Interpretive Summary: Xylella fastidiosa is a bacterial pathogen causing Pierce’s Disease (PD) of grapevine resulting in significant economic loss in California. Strain Stag’s Leap of the pathogen was originally isolated from Napa Valley, California, and is highly virulent. Little is known about the virulence mechanism(s) of this bacterium, but genome sequence analyses could provide initial clues. In this study, DNA samples of strain Stag’s Leap were extracted from a pure culture and a PD-symptomatic grapevine in the greenhouse. Next generation sequencing (NGS) and subsequent computational analyses were performed. A circular plasmid was found and designated as pXFSL21. The plasmid existed as a single-copy per bacterial cell and encoded 27 genes, including four genes forming two toxin-antitoxin (T-A) systems. The double T-A systems may facilitate maintenance of the single-copy plasmid in the bacterial population.
Technical Abstract: Plasmids are important genetic elements contributing to bacterial evolution and environmental adaptation. Xylella fastidiosa is a nutritionally fastidious Gram-negative bacterium causing economically devastating plant diseases such as Pierce’s Disease (PD) of grapevine. In this study, the plasmid status of a highly virulent PD strain, Stag’s Leap, originally isolated from Napa Valley, California, was studied. DNA samples extracted from a pure culture in periwinkle wilt (PW) medium (in vitro DNA) and a PD symptomatic grapevine artificially inoculated in the greenhouse (in planta DNA) were subject to next generation sequencing (NGS) analyses (MiSeq for in vitro DNA and HiSeq for in planta DNA). Sequence analyses and PCR experiments revealed the presence of a circular plasmid, pXFSL21, of 21,665 bp. This plasmid existed as a single-copy per bacterial genome under both in vitro and in planta environments. The plasmid had 27 open reading frames (ORFs) encoding proteins of replication/dissemination/maintenance (RDM) and conferring advantageous phenotype (CAP).

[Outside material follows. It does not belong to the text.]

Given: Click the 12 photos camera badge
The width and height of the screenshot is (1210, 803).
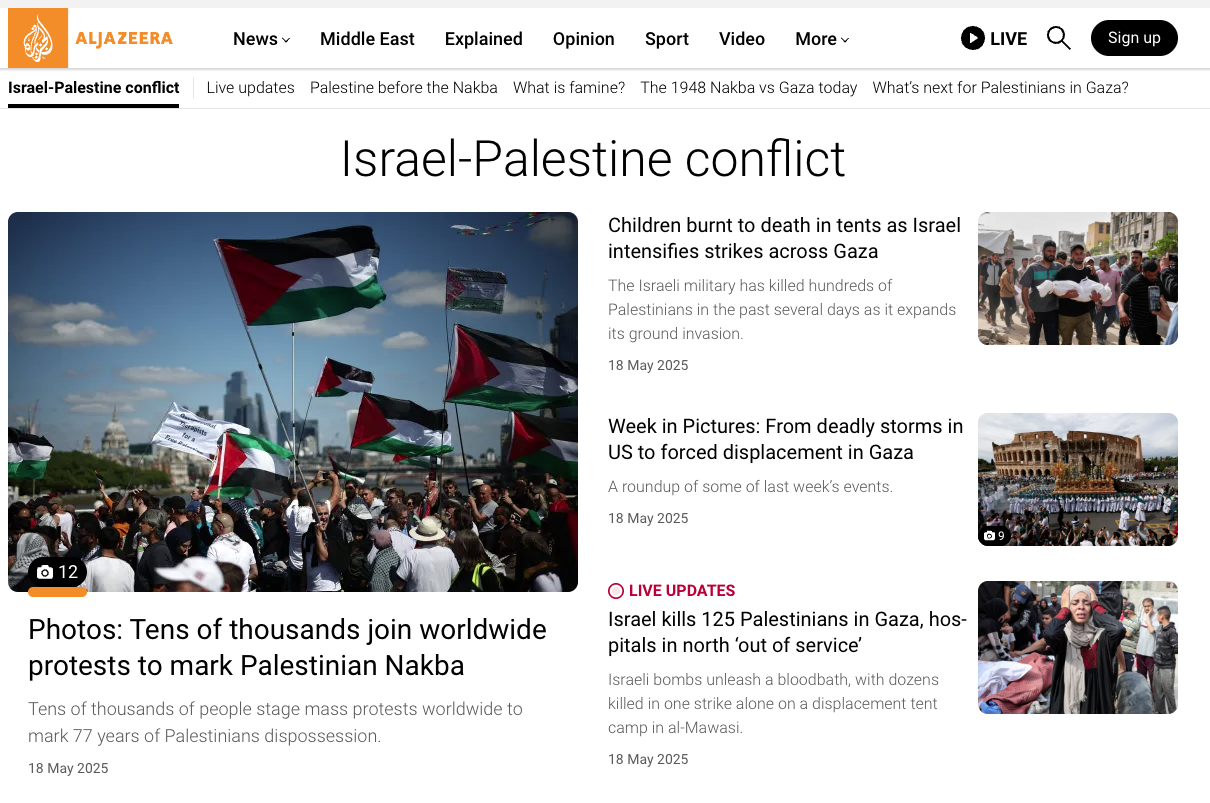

Two toxin-antitoxin (T-A) systems, ydcD-ydcE and higB-higA, were detected in pXFSL21, which could be associated with the survival or consistent maintenance of this single-copy plasmid in the bacterial population. BLAST searches against GenBank database (version 222, including 46 plasmids and 41 whole genome sequences of X. fastidiosa) showed homologs of ydcD-ydcE in 28 records (whole genomes or plasmids) and higA-higB in two whole genome records. pXFSL21 was not found in PD strains Temecula1 and M23, and, therefore, could serve as a molecular marker and an initial point to study virulence of strain Stag’s Leap.